### ACTIVITY
Each entry needs to be restated exactly as written.
+---+
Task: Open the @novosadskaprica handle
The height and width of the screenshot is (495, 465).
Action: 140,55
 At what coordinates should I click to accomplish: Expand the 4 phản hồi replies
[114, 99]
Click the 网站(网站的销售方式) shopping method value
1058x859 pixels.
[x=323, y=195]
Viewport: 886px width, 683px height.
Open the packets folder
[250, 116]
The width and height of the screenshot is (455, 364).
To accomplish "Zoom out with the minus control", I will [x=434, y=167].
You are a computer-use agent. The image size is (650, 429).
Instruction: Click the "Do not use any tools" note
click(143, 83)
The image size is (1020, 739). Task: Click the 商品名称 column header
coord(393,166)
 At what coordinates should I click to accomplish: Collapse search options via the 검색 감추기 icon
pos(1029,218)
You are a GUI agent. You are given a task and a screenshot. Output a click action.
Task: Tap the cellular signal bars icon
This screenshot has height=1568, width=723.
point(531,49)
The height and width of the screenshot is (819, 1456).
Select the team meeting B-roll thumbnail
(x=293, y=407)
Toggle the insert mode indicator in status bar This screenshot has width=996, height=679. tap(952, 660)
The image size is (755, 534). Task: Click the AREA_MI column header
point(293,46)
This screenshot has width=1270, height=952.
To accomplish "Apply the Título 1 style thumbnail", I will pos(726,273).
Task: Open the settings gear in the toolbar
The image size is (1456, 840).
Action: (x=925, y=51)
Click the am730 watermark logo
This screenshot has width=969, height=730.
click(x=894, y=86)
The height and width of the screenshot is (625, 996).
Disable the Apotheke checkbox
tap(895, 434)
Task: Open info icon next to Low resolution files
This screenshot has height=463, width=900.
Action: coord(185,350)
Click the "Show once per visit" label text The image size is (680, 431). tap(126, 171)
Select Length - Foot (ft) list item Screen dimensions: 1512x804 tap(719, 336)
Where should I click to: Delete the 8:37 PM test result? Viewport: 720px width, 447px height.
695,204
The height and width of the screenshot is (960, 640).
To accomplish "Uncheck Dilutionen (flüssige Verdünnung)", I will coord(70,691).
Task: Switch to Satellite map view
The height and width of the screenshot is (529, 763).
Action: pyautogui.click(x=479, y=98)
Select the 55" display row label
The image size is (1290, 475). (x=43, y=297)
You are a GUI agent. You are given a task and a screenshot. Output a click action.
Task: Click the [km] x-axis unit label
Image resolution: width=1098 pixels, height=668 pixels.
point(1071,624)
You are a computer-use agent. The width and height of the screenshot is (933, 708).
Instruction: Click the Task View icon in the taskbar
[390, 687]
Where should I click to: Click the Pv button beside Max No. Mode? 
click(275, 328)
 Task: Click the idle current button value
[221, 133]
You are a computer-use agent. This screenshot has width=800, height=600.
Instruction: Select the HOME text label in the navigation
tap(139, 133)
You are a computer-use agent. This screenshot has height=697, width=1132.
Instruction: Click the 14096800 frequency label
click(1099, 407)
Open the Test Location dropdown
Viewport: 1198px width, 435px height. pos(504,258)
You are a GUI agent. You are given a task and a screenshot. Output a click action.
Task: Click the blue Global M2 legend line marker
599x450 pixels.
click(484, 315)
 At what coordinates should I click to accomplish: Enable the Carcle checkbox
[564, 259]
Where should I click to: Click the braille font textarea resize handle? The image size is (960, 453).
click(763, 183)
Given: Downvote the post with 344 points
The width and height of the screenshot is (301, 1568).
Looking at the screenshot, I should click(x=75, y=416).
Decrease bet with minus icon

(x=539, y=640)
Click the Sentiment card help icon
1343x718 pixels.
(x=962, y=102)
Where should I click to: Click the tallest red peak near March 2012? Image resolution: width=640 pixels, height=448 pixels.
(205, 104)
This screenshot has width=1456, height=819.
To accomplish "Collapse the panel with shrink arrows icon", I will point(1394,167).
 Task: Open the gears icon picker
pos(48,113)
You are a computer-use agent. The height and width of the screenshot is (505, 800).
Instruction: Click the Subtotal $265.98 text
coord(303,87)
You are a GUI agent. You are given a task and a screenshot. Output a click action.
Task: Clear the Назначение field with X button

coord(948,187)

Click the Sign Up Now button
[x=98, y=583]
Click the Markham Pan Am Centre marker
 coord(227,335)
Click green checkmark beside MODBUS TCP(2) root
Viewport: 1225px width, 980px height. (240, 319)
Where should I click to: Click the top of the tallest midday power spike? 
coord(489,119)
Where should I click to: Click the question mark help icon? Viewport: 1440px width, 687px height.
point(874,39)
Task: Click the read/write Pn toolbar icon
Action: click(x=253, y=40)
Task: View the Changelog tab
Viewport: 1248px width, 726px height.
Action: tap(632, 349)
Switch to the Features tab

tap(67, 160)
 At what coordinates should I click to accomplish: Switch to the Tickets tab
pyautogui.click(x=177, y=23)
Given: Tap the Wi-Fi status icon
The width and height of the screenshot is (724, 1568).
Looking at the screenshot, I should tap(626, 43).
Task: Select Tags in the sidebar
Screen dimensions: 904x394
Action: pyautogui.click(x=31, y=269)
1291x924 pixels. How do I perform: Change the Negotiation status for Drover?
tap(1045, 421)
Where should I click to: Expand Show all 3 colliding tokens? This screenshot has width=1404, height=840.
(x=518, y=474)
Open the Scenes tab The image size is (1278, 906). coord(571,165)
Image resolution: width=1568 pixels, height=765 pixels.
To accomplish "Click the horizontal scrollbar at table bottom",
+---+
### OUTPUT OF THE TASK
Task: Open the @novosadskaprica handle
The height and width of the screenshot is (495, 465).
Action: 140,55
 At what coordinates should I click to accomplish: Expand the 4 phản hồi replies
[114, 99]
Click the 网站(网站的销售方式) shopping method value
1058x859 pixels.
[x=323, y=195]
Viewport: 886px width, 683px height.
Open the packets folder
[250, 116]
The width and height of the screenshot is (455, 364).
To accomplish "Zoom out with the minus control", I will [x=434, y=167].
You are a computer-use agent. The image size is (650, 429).
Instruction: Click the "Do not use any tools" note
click(143, 83)
The image size is (1020, 739). Task: Click the 商品名称 column header
coord(393,166)
 At what coordinates should I click to accomplish: Collapse search options via the 검색 감추기 icon
pos(1029,218)
You are a GUI agent. You are given a task and a screenshot. Output a click action.
Task: Tap the cellular signal bars icon
This screenshot has height=1568, width=723.
point(531,49)
The height and width of the screenshot is (819, 1456).
Select the team meeting B-roll thumbnail
(x=293, y=407)
Toggle the insert mode indicator in status bar This screenshot has width=996, height=679. tap(952, 660)
The image size is (755, 534). Task: Click the AREA_MI column header
point(293,46)
This screenshot has width=1270, height=952.
To accomplish "Apply the Título 1 style thumbnail", I will pos(726,273).
Task: Open the settings gear in the toolbar
The image size is (1456, 840).
Action: (x=925, y=51)
Click the am730 watermark logo
This screenshot has width=969, height=730.
click(x=894, y=86)
The height and width of the screenshot is (625, 996).
Disable the Apotheke checkbox
tap(895, 434)
Task: Open info icon next to Low resolution files
This screenshot has height=463, width=900.
Action: coord(185,350)
Click the "Show once per visit" label text The image size is (680, 431). tap(126, 171)
Select Length - Foot (ft) list item Screen dimensions: 1512x804 tap(719, 336)
Where should I click to: Delete the 8:37 PM test result? Viewport: 720px width, 447px height.
695,204
The height and width of the screenshot is (960, 640).
To accomplish "Uncheck Dilutionen (flüssige Verdünnung)", I will coord(70,691).
Task: Switch to Satellite map view
The height and width of the screenshot is (529, 763).
Action: pyautogui.click(x=479, y=98)
Select the 55" display row label
The image size is (1290, 475). (x=43, y=297)
You are a GUI agent. You are given a task and a screenshot. Output a click action.
Task: Click the [km] x-axis unit label
Image resolution: width=1098 pixels, height=668 pixels.
point(1071,624)
You are a computer-use agent. The width and height of the screenshot is (933, 708).
Instruction: Click the Task View icon in the taskbar
[390, 687]
Where should I click to: Click the Pv button beside Max No. Mode? 
click(275, 328)
 Task: Click the idle current button value
[221, 133]
You are a computer-use agent. This screenshot has width=800, height=600.
Instruction: Select the HOME text label in the navigation
tap(139, 133)
You are a computer-use agent. This screenshot has height=697, width=1132.
Instruction: Click the 14096800 frequency label
click(1099, 407)
Open the Test Location dropdown
Viewport: 1198px width, 435px height. pos(504,258)
You are a GUI agent. You are given a task and a screenshot. Output a click action.
Task: Click the blue Global M2 legend line marker
599x450 pixels.
click(484, 315)
 At what coordinates should I click to accomplish: Enable the Carcle checkbox
[564, 259]
Where should I click to: Click the braille font textarea resize handle? The image size is (960, 453).
click(763, 183)
Given: Downvote the post with 344 points
The width and height of the screenshot is (301, 1568).
Looking at the screenshot, I should click(x=75, y=416).
Decrease bet with minus icon

(x=539, y=640)
Click the Sentiment card help icon
1343x718 pixels.
(x=962, y=102)
Where should I click to: Click the tallest red peak near March 2012? Image resolution: width=640 pixels, height=448 pixels.
(205, 104)
This screenshot has width=1456, height=819.
To accomplish "Collapse the panel with shrink arrows icon", I will point(1394,167).
 Task: Open the gears icon picker
pos(48,113)
You are a computer-use agent. The height and width of the screenshot is (505, 800).
Instruction: Click the Subtotal $265.98 text
coord(303,87)
You are a GUI agent. You are given a task and a screenshot. Output a click action.
Task: Clear the Назначение field with X button

coord(948,187)

Click the Sign Up Now button
[x=98, y=583]
Click the Markham Pan Am Centre marker
 coord(227,335)
Click green checkmark beside MODBUS TCP(2) root
Viewport: 1225px width, 980px height. (240, 319)
Where should I click to: Click the top of the tallest midday power spike? 
coord(489,119)
Where should I click to: Click the question mark help icon? Viewport: 1440px width, 687px height.
point(874,39)
Task: Click the read/write Pn toolbar icon
Action: click(x=253, y=40)
Task: View the Changelog tab
Viewport: 1248px width, 726px height.
Action: tap(632, 349)
Switch to the Features tab

tap(67, 160)
 At what coordinates should I click to accomplish: Switch to the Tickets tab
pyautogui.click(x=177, y=23)
Given: Tap the Wi-Fi status icon
The width and height of the screenshot is (724, 1568).
Looking at the screenshot, I should tap(626, 43).
Task: Select Tags in the sidebar
Screen dimensions: 904x394
Action: pyautogui.click(x=31, y=269)
1291x924 pixels. How do I perform: Change the Negotiation status for Drover?
tap(1045, 421)
Where should I click to: Expand Show all 3 colliding tokens? This screenshot has width=1404, height=840.
(x=518, y=474)
Open the Scenes tab The image size is (1278, 906). coord(571,165)
Image resolution: width=1568 pixels, height=765 pixels.
To accomplish "Click the horizontal scrollbar at table bottom",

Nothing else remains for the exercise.